Today, in honor of Constitution Day, the ACLU just released a report showing how the FBI’s expanded mandate since 9/11 has led to Constitutional abuses.

Most of the details of the report have been reported here in depth. But the Big Data section includes some details I haven’t covered. It explains:

FBI collects Suspicious Activities Reports that duplicate — but lower the standard for — an existing database

Another major problem is that eGuardian effectively competes with another federal government SAR. The Intelligence Reform and Terrorism Prevention Act of 2004 established the Information Sharing Environment (ISE) to serve as the conduit for terrorism-related information sharing between state and local law enforcement and the federal government.114 A March 2013 Government Accountability Office report found that though the two programs share information between them, eGuardian uses a lower evidentiary threshold for inclusion of SARs, which creates risks and privacy problems.
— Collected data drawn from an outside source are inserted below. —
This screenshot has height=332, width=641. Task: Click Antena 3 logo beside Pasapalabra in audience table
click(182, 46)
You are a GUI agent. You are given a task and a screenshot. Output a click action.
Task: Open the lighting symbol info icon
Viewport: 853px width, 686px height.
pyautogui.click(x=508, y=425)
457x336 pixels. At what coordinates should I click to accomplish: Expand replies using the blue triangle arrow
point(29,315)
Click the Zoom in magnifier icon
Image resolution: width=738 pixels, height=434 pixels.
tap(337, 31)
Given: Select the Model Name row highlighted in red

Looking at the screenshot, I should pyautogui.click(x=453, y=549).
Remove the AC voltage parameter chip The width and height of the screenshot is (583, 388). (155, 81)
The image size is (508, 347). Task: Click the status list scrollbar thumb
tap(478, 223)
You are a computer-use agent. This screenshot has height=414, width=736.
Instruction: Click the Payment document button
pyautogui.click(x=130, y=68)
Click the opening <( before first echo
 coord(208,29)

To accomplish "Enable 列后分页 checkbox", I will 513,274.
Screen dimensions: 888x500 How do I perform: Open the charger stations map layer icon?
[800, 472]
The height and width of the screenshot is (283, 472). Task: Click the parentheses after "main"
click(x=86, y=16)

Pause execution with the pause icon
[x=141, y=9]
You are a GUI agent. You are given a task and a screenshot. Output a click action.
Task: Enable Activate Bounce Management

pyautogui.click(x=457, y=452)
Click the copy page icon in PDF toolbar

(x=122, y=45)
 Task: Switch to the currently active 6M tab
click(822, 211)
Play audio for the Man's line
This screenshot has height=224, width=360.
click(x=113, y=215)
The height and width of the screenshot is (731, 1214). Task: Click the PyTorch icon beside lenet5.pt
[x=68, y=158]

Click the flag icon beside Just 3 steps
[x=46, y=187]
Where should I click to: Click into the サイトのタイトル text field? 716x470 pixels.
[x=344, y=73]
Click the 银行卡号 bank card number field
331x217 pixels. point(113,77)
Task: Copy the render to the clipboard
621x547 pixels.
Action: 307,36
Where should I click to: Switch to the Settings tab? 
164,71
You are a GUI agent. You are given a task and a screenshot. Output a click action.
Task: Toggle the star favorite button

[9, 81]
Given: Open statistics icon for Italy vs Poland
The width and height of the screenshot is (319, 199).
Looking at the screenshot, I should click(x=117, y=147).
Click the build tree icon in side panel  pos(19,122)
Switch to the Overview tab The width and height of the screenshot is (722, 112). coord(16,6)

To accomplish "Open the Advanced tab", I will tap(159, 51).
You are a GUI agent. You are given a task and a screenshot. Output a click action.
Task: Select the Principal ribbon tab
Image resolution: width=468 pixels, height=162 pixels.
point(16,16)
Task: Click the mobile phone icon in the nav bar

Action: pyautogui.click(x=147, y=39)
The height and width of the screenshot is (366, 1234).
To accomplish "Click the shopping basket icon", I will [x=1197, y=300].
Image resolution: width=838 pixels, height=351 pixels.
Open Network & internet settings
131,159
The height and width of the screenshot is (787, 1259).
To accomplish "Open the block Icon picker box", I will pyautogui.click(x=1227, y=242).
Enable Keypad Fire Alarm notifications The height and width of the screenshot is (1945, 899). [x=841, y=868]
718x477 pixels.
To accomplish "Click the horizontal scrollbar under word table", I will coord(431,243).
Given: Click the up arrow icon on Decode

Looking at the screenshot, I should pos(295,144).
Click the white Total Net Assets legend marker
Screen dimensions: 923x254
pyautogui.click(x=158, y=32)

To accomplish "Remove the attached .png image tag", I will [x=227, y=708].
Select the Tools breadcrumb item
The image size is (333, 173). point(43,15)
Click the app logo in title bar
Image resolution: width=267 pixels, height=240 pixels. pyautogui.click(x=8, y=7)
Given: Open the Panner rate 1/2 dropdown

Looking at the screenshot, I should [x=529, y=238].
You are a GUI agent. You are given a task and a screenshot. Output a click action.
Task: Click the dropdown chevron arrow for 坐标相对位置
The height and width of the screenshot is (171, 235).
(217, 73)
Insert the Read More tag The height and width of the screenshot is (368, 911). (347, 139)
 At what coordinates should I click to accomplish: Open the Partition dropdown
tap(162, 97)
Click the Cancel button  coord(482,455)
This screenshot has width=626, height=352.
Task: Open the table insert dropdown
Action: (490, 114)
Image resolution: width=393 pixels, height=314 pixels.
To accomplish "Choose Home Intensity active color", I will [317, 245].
The Government Accountability Office found that “many fusion centers have decided not to automatically share all of their ISE-SARs with eGuardian” because eGuardian doesn’t meet ISE standards.115 One fusion center said it would never provide SARs to eGuardian because of the fusion center’s privacy policy.116 The Government Accountability Office also found that the two systems “have overlapping goals and offer duplicative services.”117

FBI will soon have the equivalent of 20 pieces of intelligence on every American — and they share this broadly

An FBI budget request for fiscal year 2008 said the FBI had amassed databases containing 1.5 billion records, and two members of Congress described documents predicting the FBI would have 6 billion records by 2012, which they said would represent “20 separate ‘records’ for each man, woman and child in the United States.”119

[snip]

According to a 2012 Systems of Records Notice covering all FBI data warehouses, the information in these systems can be shared broadly, even with foreign entities and private companies, and for a multitude of law enforcement and non-law enforcement purposes.133

There’s far more in the report, chronicling the slow creep of abusive FBI techniques since 9/11.

Sadly, given that this has all been treated as legal, I doubt that Comey will do anything about it, even with ACLU’s demonstration that the dragnet has led FBI to miss real crimes.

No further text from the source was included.